クロは袖を戻し、もたれかかっていた背中を壁から離して自身の力だけで立つ。
「知ってどうするんだ。あんたは何も分かっていない。だけど、知らない方が良いことなんて腐るほど世界にはある。殺されたくないだろ、ならそれだけ考えればいい。余計なことに首をつっこむな!」
「余計なことなんかじゃない!」
すかさず言い返すラーナー。二人のボルテージが急上昇していき、最早止まる所が見えない。
怒声が行き交う場所に、ポニータが建物の影からそっと顔を出す。
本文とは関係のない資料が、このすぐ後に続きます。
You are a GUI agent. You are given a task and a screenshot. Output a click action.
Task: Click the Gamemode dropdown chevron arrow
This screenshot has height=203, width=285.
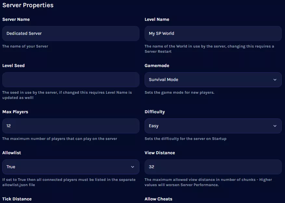pyautogui.click(x=275, y=80)
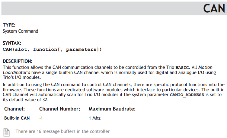Select the SYNTAX: heading

(12, 43)
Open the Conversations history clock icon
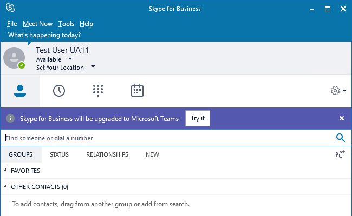Image resolution: width=352 pixels, height=216 pixels. click(59, 91)
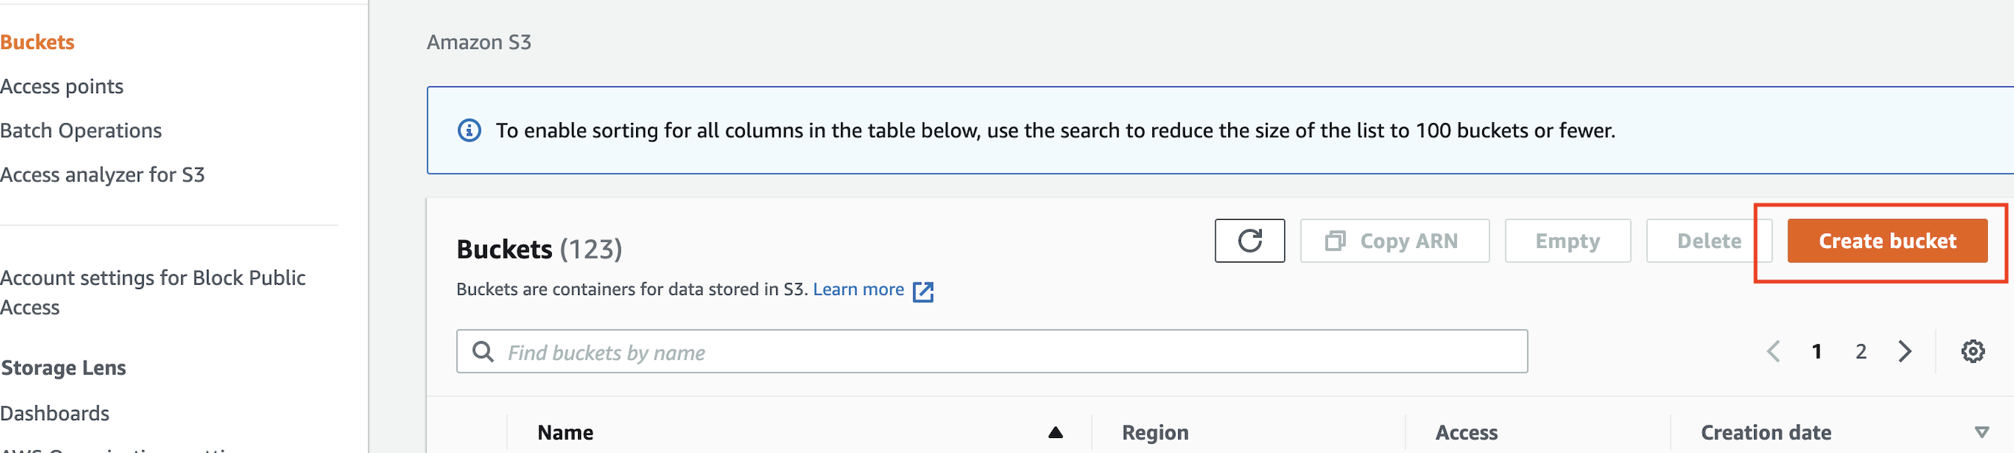
Task: Select Batch Operations in sidebar
Action: tap(81, 131)
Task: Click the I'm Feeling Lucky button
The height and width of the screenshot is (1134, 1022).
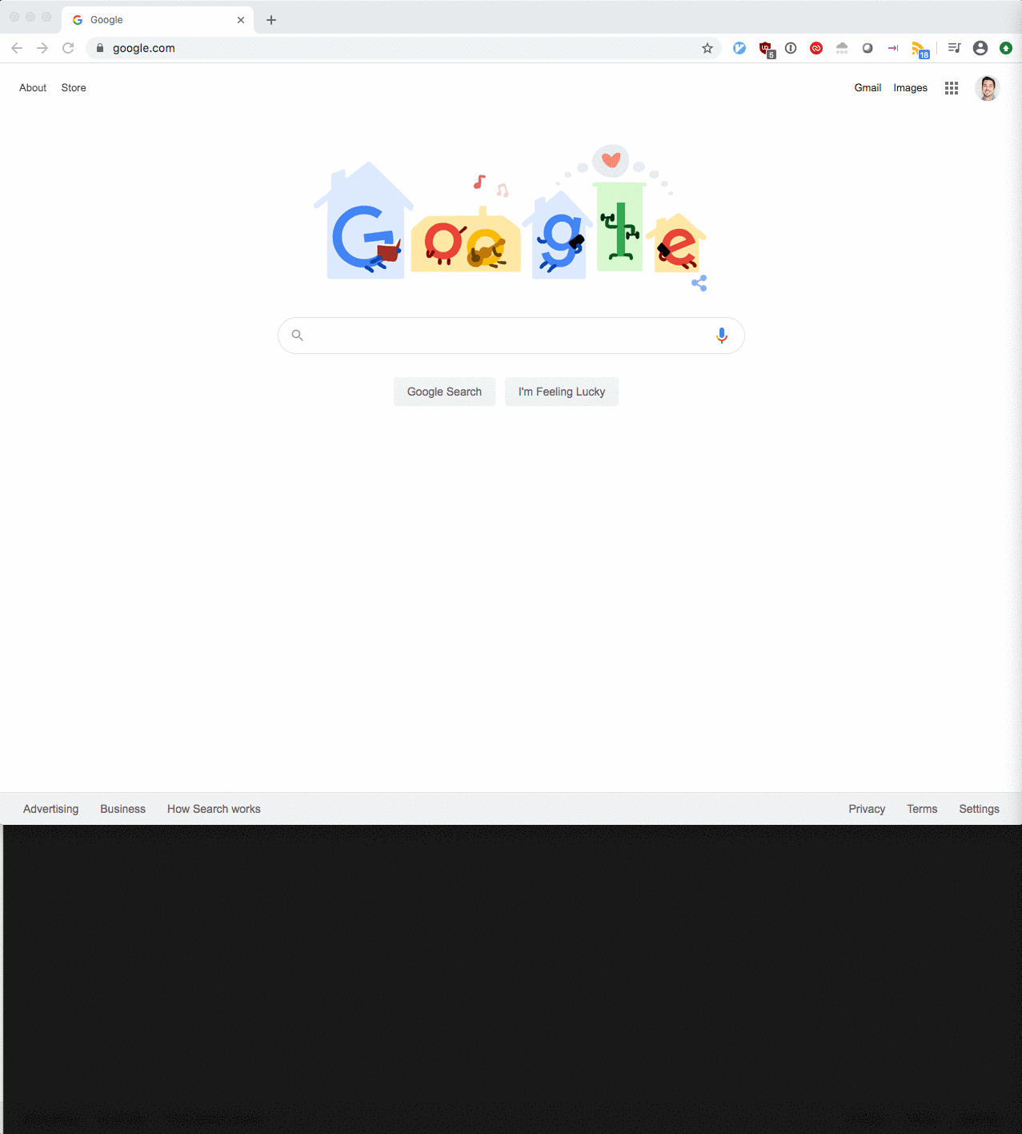Action: pyautogui.click(x=562, y=392)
が、その険悪なムードに入っていくことはできなかった。
ラーナーは一歩前に踏み出す。二人の強い視線が反発しあい、烈しい火花が散った。
「私たち、一緒の旅を始めたよね。秘密事ばっかりしていて一緒に生活なんてできっこない! 知らない方が良いこともあるかもしれない、だけどこんな大事なことは私だって知るべきことだよ!」
「ならこれからここに残ればいい!」
クロの声が辺りに突き刺さった。
その言葉の意味が一瞬分からず、ラーナーは声を詰まらせる。
驚愕したのはラーナーだけではない。物陰で行く末を見守っていたポニータもだ。クロがその言葉を叫んだ瞬間に意を決しその場を飛び出し、二人の間に飛び込み驚きの視線を集めた。
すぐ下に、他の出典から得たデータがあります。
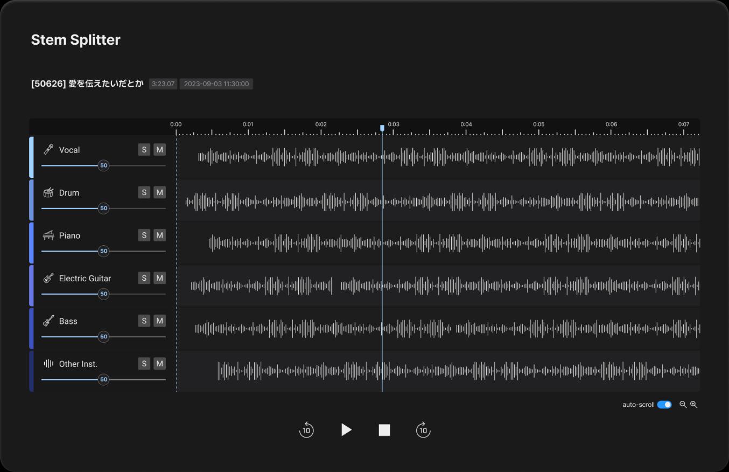Click the Piano track icon
This screenshot has width=729, height=472.
48,235
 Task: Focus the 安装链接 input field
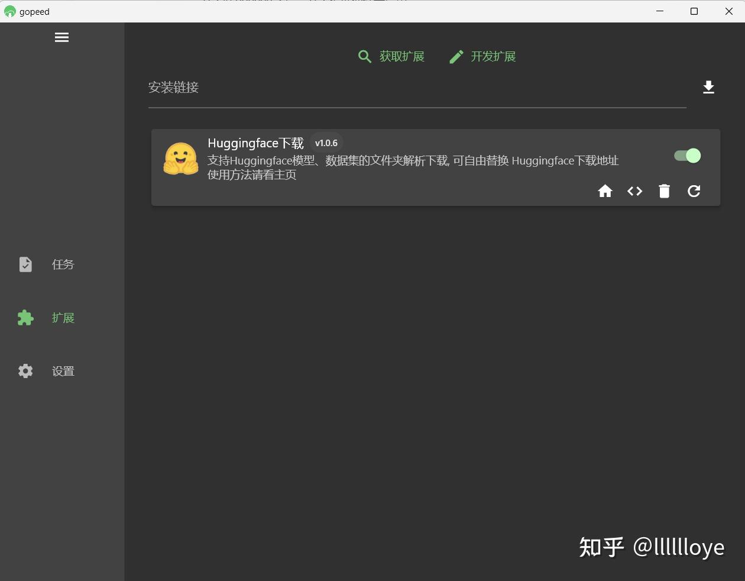pyautogui.click(x=355, y=88)
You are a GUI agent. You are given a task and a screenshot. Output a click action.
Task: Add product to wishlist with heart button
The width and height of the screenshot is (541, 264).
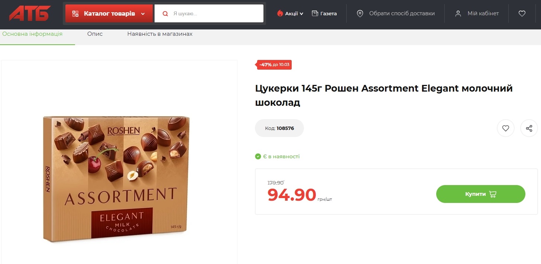506,128
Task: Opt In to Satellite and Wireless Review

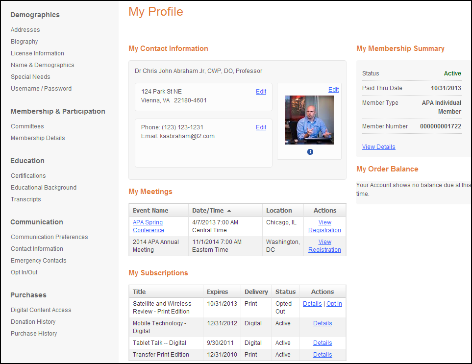Action: click(x=334, y=304)
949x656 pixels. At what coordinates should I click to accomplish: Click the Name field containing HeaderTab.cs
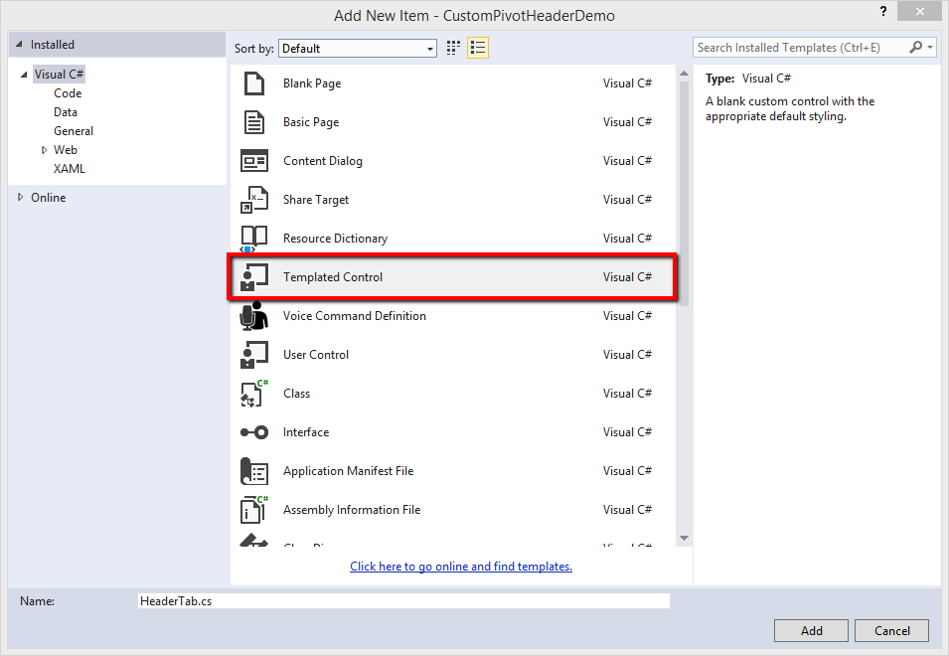click(x=403, y=601)
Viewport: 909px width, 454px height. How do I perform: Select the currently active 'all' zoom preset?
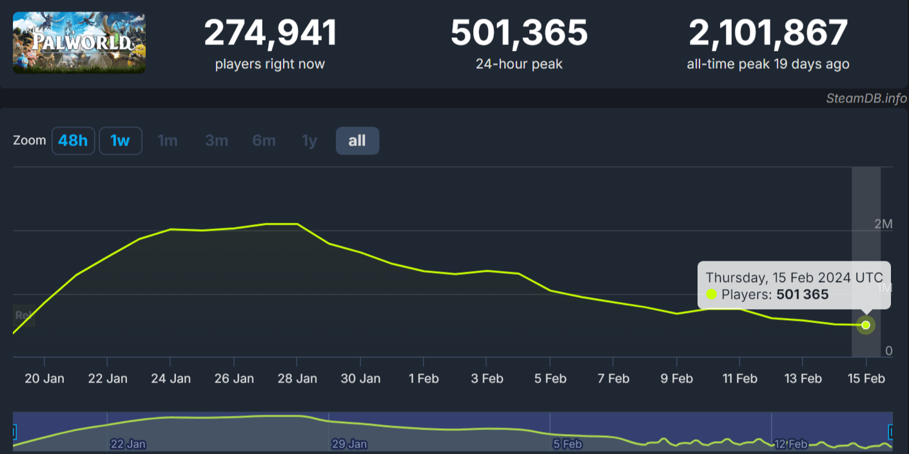358,140
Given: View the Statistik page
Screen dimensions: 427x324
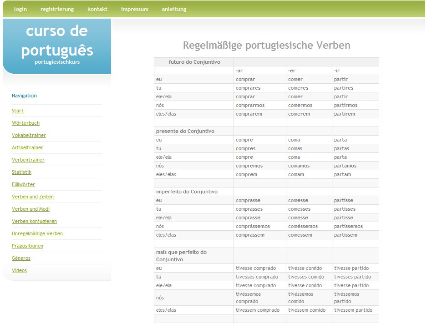Looking at the screenshot, I should [21, 172].
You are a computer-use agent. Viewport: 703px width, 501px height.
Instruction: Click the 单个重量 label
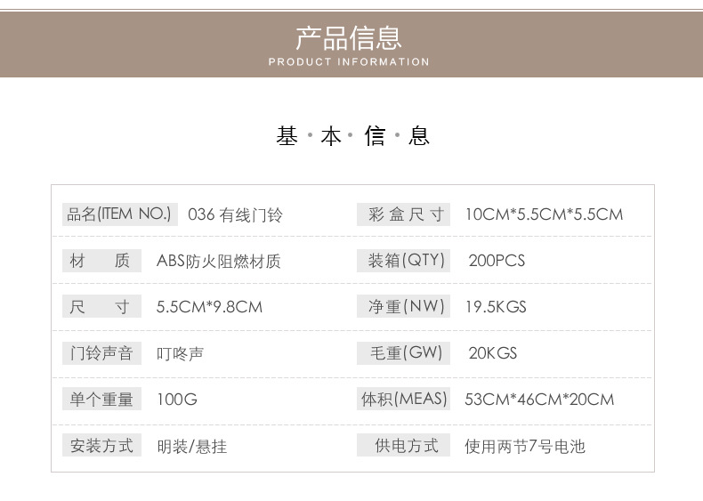click(101, 400)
諫めようとポニータはクロを見やるが、汗が顔中から噴き出しているクロは、顔を俯かせた。
吐き出した言葉は戻すことが出来ない。
「そうだ、そうすればいい。あんた、ここの生活に満足そうだっただろう。エーフィとブラッキーがいれば、なんとかなる。ここなら奴等の目だって届き辛い。……そうだよ、そうすればいい」
「クロ、なんでそうなる」
「あんたも俺もその方が良いだろ」
その時、ポニータはそのクロの脳天を口で思いっきり殴った。渾身の一撃にクロは地面に倒れ込んだ。ラーナーは思わず駆け寄ろうとしたが、立ち竦んだ足は微動だにしなかった。
痛烈に殴られた箇所を手で押さえながら、徐にクロは立ち上がる。
ポニータの攻撃で漸く頭に上った熱い血が冷めてきたのか、呼吸は少しずつ落ち着いていく。ただ視線は忙しなく僅かに動きまわり、まるで反動を受けているかのように絶句していた。
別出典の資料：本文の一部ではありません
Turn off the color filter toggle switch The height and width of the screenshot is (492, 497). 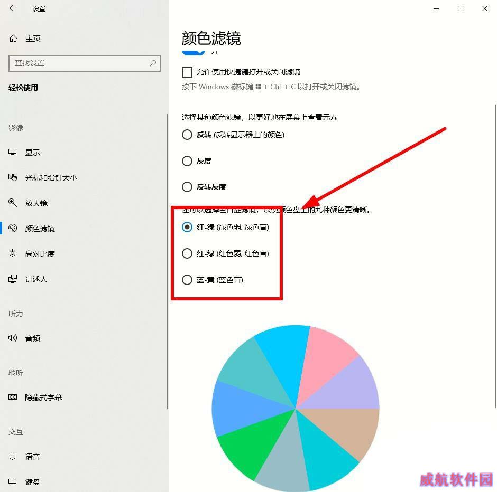[x=194, y=52]
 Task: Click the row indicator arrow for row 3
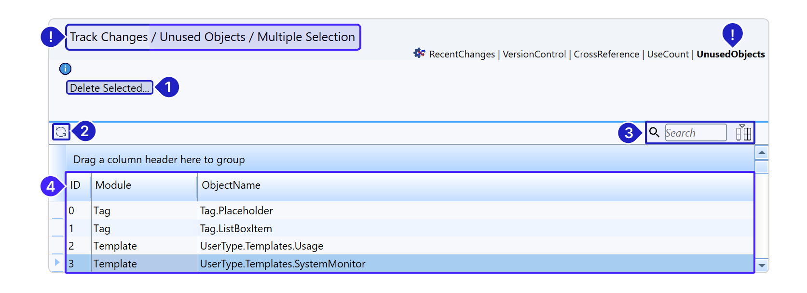tap(57, 262)
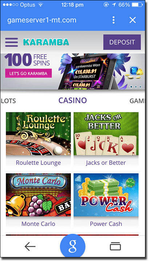Image resolution: width=149 pixels, height=261 pixels.
Task: Tap the three-dot browser options icon
Action: pyautogui.click(x=114, y=20)

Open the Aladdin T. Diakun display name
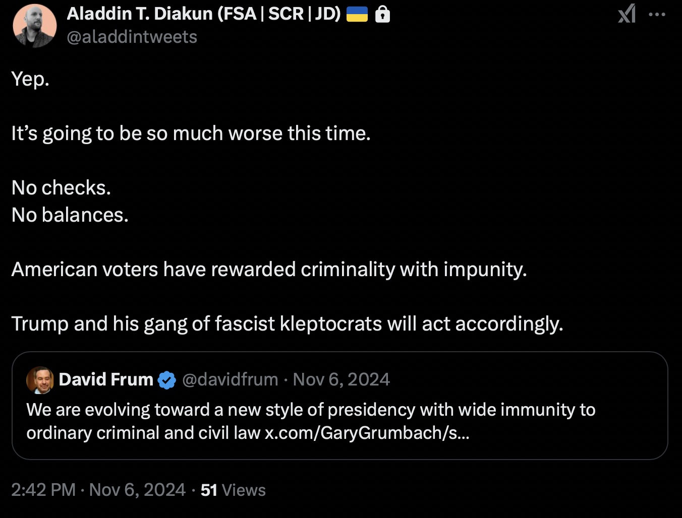coord(204,14)
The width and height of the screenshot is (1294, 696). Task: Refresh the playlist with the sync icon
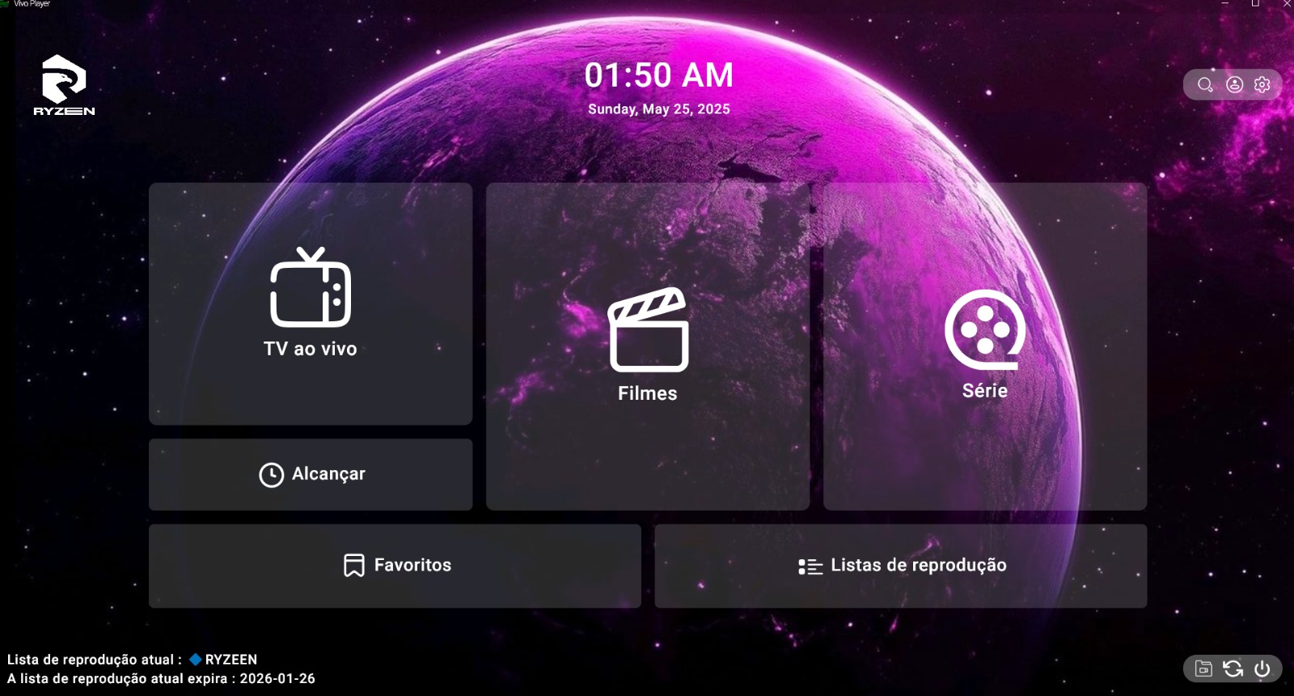(1233, 668)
ラーナーは首をほんの少しだけ横に振る。すくみそうな足で辛うじて立っていることだけで精一杯だった。
日陰が織りなす涼風がいつになく冷たく吹いていき、近くに植えてある木が揺れる。
クロは黙ってラーナーに背を向けた。そのままゆっくりと、道沿いをなぞっていき、やがて建物の角へと曲がり吸い込まれていった。壁伝いに引きずるような足取りはぎこちない。ポニータは二人に目配せをしながら、間を置いて、急ぎ足で主人の元へと駆けていった。
独りその場に残された時、初めてクロに会った時のぽつんと独りになったあの寄る辺のないぽっかりとした記憶が頭を掠った。
ラーナーは壁にもたれかかり、目を伏せた。身体の芯に刻まれたような強いショックが胸の奥で震撼し、呆然と虚空を見る。
力の限り突き放されたことは哀しみよりももっと強い衝撃を与えた。途轍もなく、後戻りのできない決定的な出来事が起こってしまったような気がしてならなかった。
混乱と気だるさに任されるままに壁に沿ってその場に座り込む。
「どうして……」
うまくいかないことだらけだ。
今にも消え入りそうな小さな炎の如く震えた声がほそぼそと漏れていった。